I smell smoke. Usually, I wouldn’t worry about it, the crew makes the most of the woodland and barbecues are common. The satisfying scent of burning wood, even low-grade palette wood, is nostalgic for me; setting a bonfire was one of my step-dads few benign interests.
But this smells like melting plastic. Only an idiot puts plastic on a barbecue.
I hear shouting. Normally, I would ignore it. This is a busy set. Terry has more cameras than cash at this point and films as much as he can in a week. I’m used to ignoring gunshots, and anguished pleas for mercy.
The smell has alerted me though, and the shouting is slightly more incoherent than Terry’s script.
Looking for the source of the noise is no harder than looking up. I turn in a circle until I see a coil of black smoke rising. The voices suddenly seem louder, I can make out genuine cries for help, which tug at me in a way that the extras’ acting skills usually do not.

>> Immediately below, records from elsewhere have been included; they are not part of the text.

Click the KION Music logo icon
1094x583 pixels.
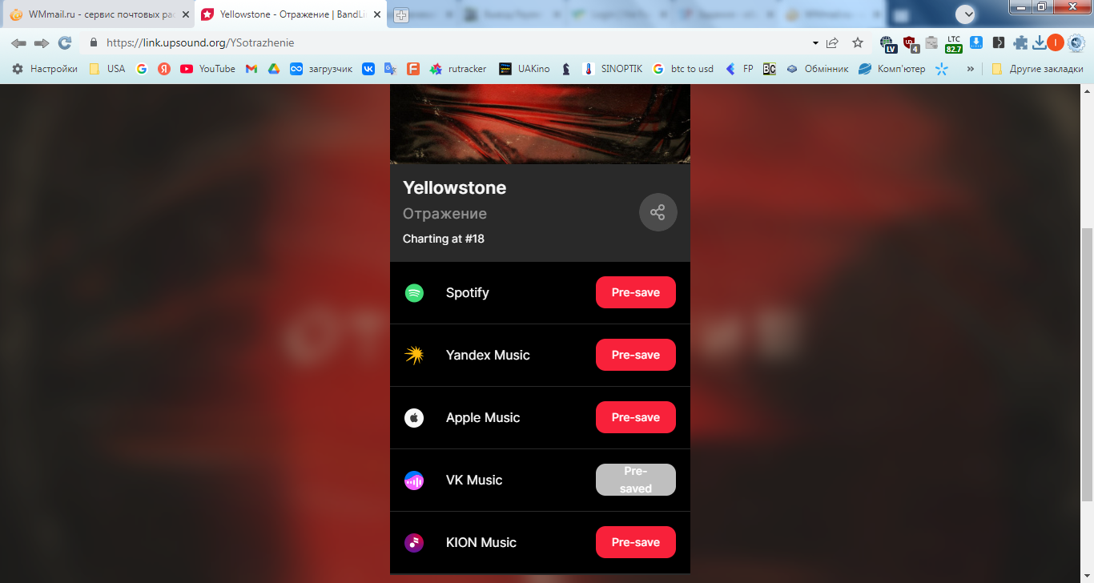pyautogui.click(x=414, y=543)
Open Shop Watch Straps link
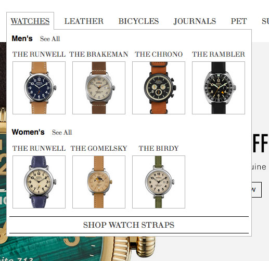This screenshot has width=269, height=261. [x=129, y=225]
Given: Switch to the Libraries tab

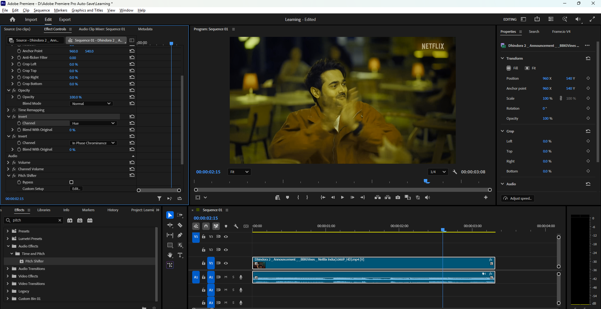Looking at the screenshot, I should click(44, 210).
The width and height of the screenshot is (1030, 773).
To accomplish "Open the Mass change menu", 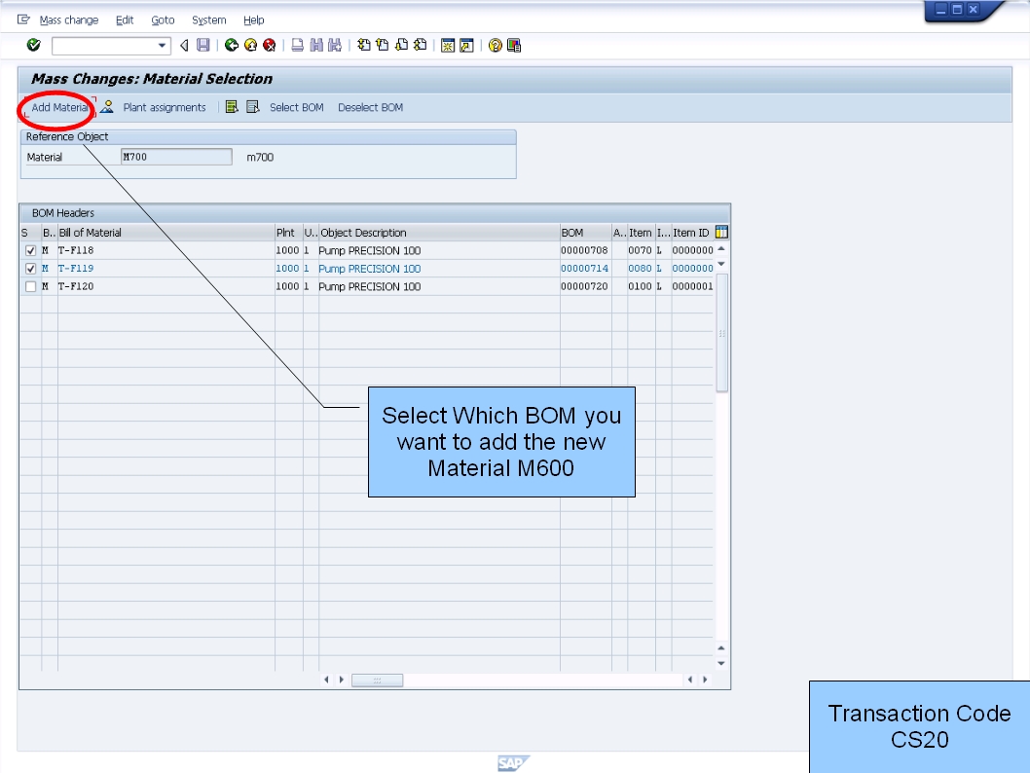I will point(68,19).
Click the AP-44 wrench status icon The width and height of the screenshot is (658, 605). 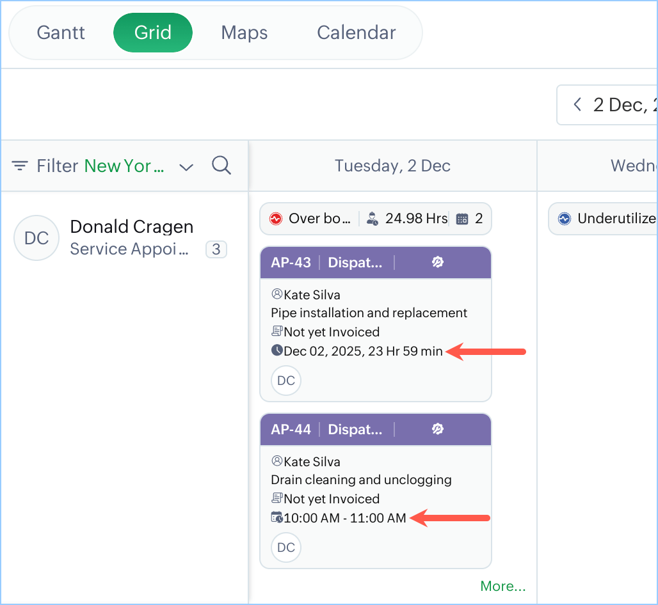pos(438,429)
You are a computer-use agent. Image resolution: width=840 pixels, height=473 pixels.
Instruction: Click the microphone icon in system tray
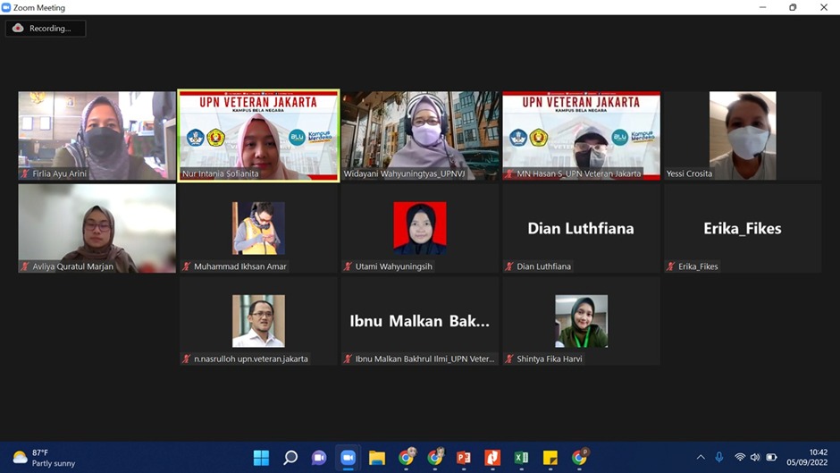tap(719, 458)
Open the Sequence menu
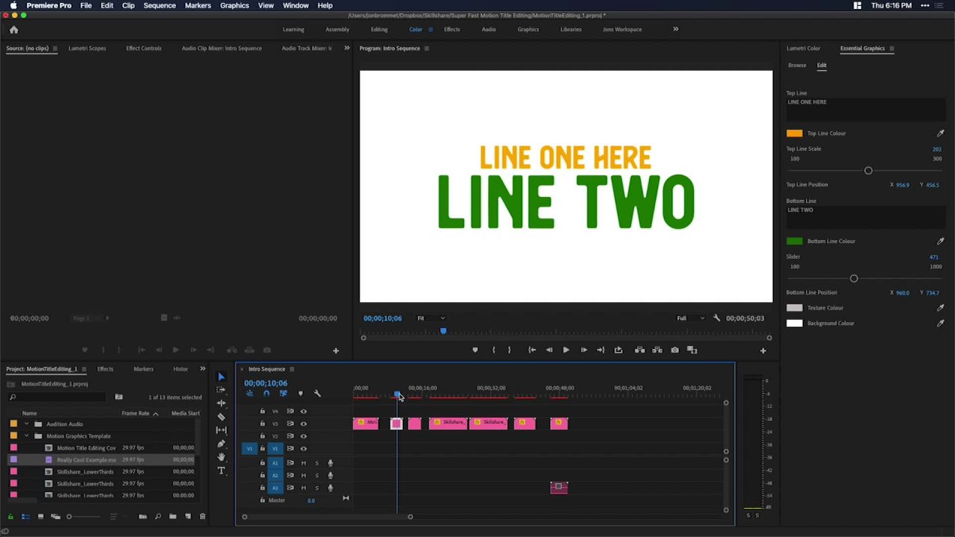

I run towards the smoke; does it count as fight response when you run towards danger because you are scared for others? Or am I fleeing the wrong way?

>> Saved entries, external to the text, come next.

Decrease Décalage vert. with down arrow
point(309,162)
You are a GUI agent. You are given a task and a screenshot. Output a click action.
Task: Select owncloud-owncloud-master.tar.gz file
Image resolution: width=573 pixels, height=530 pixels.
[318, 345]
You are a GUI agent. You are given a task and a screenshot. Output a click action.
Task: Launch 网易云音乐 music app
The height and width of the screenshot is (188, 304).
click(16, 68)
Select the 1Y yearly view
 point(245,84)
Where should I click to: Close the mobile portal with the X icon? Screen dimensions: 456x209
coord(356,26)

I can see the fire already. It’s one of the big trailers. It could be full of people.
Why is it on fire?
There must have been an explosion but I’m still running towards the fire instead of pulling out my phone…someone else must have done that already? It seems silly to call them this late.
“What happened?” I ask the first person I reach who looks like they might know. I don’t recognise them under the grime.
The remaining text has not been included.